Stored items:
▬▬▬▬▬▬▬▬▬▬
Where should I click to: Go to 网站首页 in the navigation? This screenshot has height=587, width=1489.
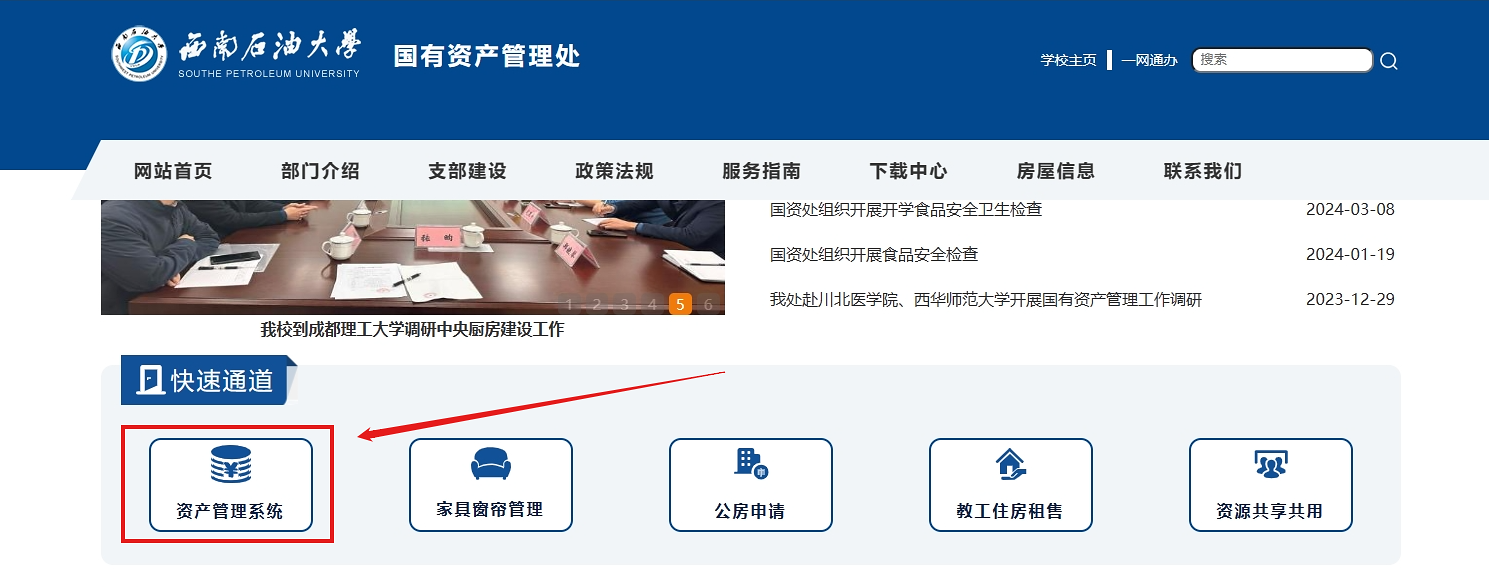(x=173, y=171)
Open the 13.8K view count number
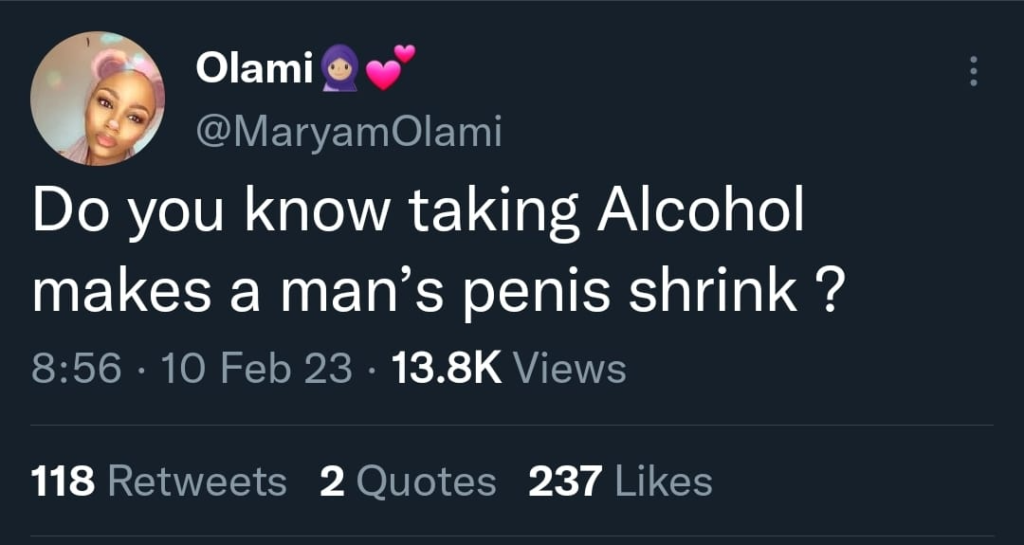Viewport: 1024px width, 545px height. point(445,369)
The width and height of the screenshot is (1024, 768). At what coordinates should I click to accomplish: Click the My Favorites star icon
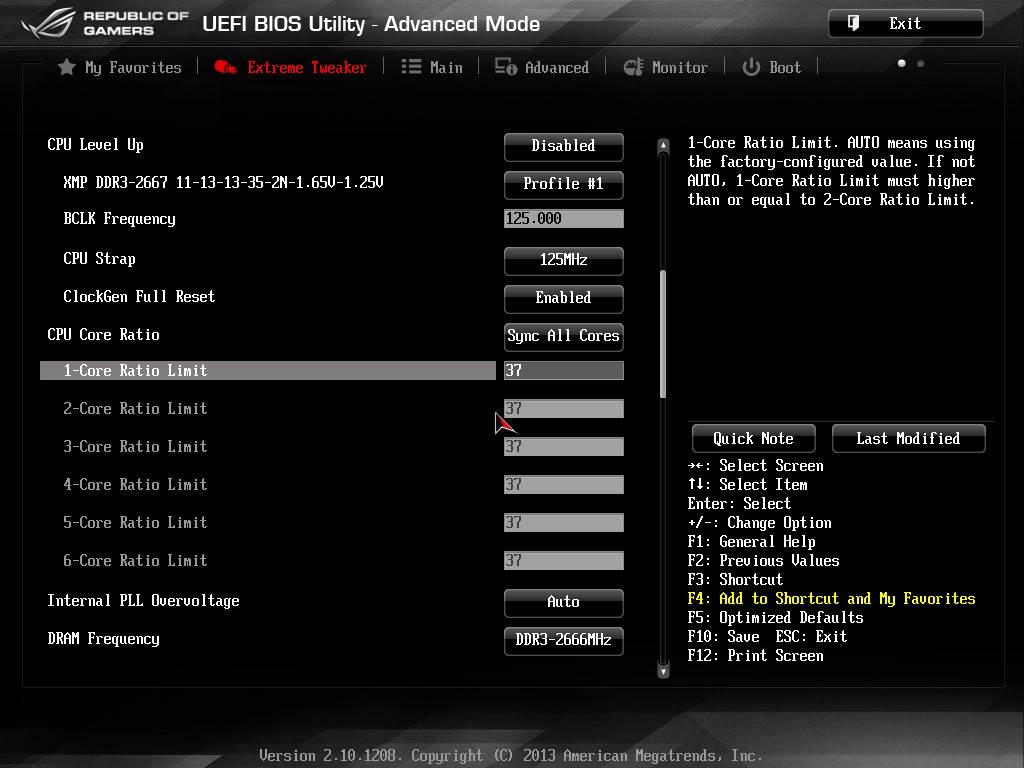click(x=67, y=67)
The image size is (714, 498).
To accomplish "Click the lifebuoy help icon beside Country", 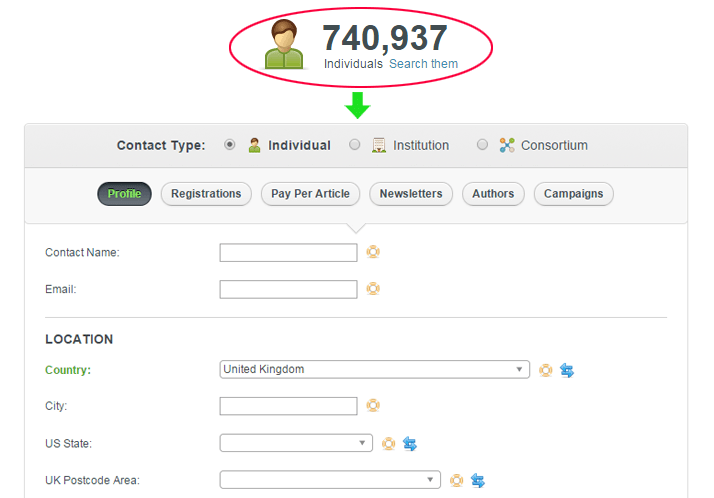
▬▬▬▬▬▬▬▬▬▬
TASK OBJECTIVE ▸ Quote each entry above verbatim and drop the pictures.

ANSWER TO THIS EXERCISE ▸
Where should I click to: Go to 网站首页 in the navigation? This screenshot has height=587, width=1489.
(x=173, y=171)
Open the 13.8K view count number
Viewport: 1024px width, 545px height. point(445,369)
The width and height of the screenshot is (1024, 768). At what coordinates should I click to accomplish: Click the My Favorites star icon
click(x=67, y=67)
The image size is (714, 498).
To accomplish "Click the lifebuoy help icon beside Country", 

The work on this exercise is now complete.